The same article noted that Brainard regularly put in tento twelve-hour work days, and managed to go for a daily swim at a summer house she owned in the countryside. In the city, she lived in an “uptown penthouse apartment she shares with a sister who directs the household and relieves her of domestic responsibilities,” according to McLaughlin. At the time, Brainard was one of the highest paid radio executives of either gender in American media. She retired in 1946 after 25 years in the business, and married advertising executive Curt Peterson.

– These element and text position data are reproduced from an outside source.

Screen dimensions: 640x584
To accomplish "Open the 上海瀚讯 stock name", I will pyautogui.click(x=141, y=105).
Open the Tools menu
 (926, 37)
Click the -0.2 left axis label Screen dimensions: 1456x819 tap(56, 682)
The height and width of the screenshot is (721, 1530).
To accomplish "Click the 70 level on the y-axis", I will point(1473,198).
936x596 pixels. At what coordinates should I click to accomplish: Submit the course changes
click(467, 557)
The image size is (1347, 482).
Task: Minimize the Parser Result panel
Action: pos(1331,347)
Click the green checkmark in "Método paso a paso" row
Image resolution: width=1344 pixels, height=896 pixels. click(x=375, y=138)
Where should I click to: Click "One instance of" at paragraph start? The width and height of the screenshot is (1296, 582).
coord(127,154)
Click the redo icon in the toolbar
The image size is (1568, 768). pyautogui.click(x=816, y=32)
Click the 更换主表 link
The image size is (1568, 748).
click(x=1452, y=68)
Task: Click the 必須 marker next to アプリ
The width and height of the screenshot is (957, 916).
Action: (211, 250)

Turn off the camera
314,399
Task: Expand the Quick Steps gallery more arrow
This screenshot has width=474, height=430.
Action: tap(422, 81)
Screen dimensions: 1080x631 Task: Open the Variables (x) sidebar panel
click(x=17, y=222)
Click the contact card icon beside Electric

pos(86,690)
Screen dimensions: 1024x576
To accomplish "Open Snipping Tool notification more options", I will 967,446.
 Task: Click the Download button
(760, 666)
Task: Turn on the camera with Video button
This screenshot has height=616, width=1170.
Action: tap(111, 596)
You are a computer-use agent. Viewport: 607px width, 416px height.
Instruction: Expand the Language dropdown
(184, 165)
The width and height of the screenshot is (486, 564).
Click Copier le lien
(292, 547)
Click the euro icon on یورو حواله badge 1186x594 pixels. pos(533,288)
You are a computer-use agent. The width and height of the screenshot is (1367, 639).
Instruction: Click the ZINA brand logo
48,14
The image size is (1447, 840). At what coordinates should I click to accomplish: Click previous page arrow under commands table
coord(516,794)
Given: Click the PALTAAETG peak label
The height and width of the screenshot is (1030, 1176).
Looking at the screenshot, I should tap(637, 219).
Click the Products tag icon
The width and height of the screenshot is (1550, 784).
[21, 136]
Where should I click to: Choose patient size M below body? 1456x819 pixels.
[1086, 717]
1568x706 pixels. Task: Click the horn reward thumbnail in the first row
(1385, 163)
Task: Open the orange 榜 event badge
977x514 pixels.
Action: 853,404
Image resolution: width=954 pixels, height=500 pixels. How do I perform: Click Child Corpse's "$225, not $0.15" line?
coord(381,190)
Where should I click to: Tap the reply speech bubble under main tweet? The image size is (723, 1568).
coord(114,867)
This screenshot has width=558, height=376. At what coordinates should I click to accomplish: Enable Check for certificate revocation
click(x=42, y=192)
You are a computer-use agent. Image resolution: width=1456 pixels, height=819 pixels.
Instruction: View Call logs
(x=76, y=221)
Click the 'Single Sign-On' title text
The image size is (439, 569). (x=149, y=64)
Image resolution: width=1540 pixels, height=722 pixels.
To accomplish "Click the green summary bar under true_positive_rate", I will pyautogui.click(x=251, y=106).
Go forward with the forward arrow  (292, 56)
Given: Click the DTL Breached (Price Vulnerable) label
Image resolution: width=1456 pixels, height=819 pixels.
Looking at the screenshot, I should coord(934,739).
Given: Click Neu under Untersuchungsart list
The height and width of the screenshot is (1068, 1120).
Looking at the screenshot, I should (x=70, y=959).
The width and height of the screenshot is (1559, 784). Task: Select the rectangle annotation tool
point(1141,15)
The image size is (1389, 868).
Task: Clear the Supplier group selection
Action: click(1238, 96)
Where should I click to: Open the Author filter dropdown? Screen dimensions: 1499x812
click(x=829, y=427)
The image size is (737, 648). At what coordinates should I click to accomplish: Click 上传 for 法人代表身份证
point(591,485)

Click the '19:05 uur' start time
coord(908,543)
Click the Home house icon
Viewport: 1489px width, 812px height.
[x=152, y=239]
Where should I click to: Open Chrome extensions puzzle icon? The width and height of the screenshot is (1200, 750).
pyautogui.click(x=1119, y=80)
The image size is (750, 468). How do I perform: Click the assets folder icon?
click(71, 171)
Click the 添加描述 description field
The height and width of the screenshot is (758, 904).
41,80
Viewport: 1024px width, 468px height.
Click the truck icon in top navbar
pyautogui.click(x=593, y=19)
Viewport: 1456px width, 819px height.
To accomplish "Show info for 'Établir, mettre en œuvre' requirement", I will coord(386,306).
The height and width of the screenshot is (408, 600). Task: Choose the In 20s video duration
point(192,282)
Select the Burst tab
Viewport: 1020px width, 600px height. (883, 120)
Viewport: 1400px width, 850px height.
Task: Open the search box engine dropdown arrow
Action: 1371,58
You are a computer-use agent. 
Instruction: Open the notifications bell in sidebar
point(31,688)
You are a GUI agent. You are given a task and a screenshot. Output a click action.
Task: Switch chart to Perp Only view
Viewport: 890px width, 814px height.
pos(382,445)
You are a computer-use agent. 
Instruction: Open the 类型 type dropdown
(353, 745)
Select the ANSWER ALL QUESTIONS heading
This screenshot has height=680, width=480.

She died of a heart attack on June 11, 1946, at her home in Huntington, Long Island.
Brainard's influence on the medium stretched well into the next century in the form of weekly Saturday afternoon Metropolitan Opera broadcasts, which began in 1933. In the interview with McLaughlin, which mentioned that she earned a five-figure salary, she dismissed any notion that she had a gift for giving listeners what they wanted to hear. “The only smart thing I ever did in radio,” she joked to McLaughin, “was to decide sixteen years ago that it was going to be as big as it is.”
Periodicals
New York Times, January 1, 1922; September 18, 1927; January 22, 1939; June 12, 1946.